Conferencing is used only when the offender admits guilt (or in some jurisdictions, admits liability or declines to deny guilt). It is not used to determine guilt, and at any time during the process the offender may choose to bring the conference to a halt and proceed to court for a traditional determination of guilt or innocence.
The Conference process can be thought of as involving discrete phases: preparation, the conference, and post-conference monitoring (Hudson, et al., 1996 at 10).
During preparation, a trained facilitator receives a referral report and consults with juvenile justice officials to become familiar with the case. This gives the facilitator the opportunity to become acquainted with the parties and to identify and discuss any needs of the parties and purposes of the conference.
During the conference, the offender begins by telling his/her side of the story, with the victim then subsequently doing likewise. Both then have a chance to express their feelings about the events and circumstances surrounding the crime. Each may then direct questions to one another, followed by questions posed by their respective families. The offender and his/her family then meet privately to discuss reparation, thereafter presenting an offer to the victim and others in attendance. Negotiations continue in the group until consensus is reached. The agreement is put to writing with payment/monitoring schedules included.
In the post-conference phase, the facilitator monitors completion of the agreement and locates needed resources for youth or family when needed. It the agreement cannot be successfully completed with the facilitator’s intervention, the case is returned to the courts for further action.
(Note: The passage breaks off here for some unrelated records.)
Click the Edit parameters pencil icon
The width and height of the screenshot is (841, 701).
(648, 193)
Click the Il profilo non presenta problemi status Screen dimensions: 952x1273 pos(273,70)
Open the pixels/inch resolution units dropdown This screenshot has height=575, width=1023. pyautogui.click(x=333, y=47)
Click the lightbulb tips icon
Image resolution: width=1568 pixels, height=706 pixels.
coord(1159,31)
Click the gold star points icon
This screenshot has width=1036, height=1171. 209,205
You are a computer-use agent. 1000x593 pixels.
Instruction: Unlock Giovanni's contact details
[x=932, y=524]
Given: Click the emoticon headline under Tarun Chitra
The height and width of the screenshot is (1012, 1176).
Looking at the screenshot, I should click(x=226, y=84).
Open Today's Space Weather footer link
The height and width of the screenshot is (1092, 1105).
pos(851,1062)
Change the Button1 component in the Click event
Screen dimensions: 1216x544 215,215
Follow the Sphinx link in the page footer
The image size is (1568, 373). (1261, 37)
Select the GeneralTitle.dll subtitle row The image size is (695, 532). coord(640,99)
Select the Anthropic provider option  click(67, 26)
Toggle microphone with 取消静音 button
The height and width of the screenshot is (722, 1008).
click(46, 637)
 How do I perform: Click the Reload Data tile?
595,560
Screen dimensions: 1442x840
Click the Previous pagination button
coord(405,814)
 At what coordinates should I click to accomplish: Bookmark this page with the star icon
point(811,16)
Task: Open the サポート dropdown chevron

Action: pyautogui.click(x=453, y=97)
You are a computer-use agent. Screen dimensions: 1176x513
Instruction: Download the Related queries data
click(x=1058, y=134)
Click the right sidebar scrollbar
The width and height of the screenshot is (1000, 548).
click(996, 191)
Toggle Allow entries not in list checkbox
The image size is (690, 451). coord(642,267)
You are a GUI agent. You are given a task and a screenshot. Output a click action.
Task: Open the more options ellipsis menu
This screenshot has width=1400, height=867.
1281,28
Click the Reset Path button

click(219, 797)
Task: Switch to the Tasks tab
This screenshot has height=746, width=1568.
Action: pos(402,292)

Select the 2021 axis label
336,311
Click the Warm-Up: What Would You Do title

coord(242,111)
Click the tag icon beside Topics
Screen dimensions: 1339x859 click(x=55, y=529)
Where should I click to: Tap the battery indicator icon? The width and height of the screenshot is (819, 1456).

Conferencing programmes appear to show promising returns in juvenile corrections with victim satisfaction rates around 90 percent, restitution agreements reached in 95 percent of the cases, and restitution completion without police follow-up in 90 percent of the cases. Qualitative studies suggest that Conferencing programmes may have helped offenders develop empathy for their victims; evoked change in the offender's behaviour; and improved relationships between the families and the police and strengthened support networks for the offender (Van Ness and Strong, 1997 at 74).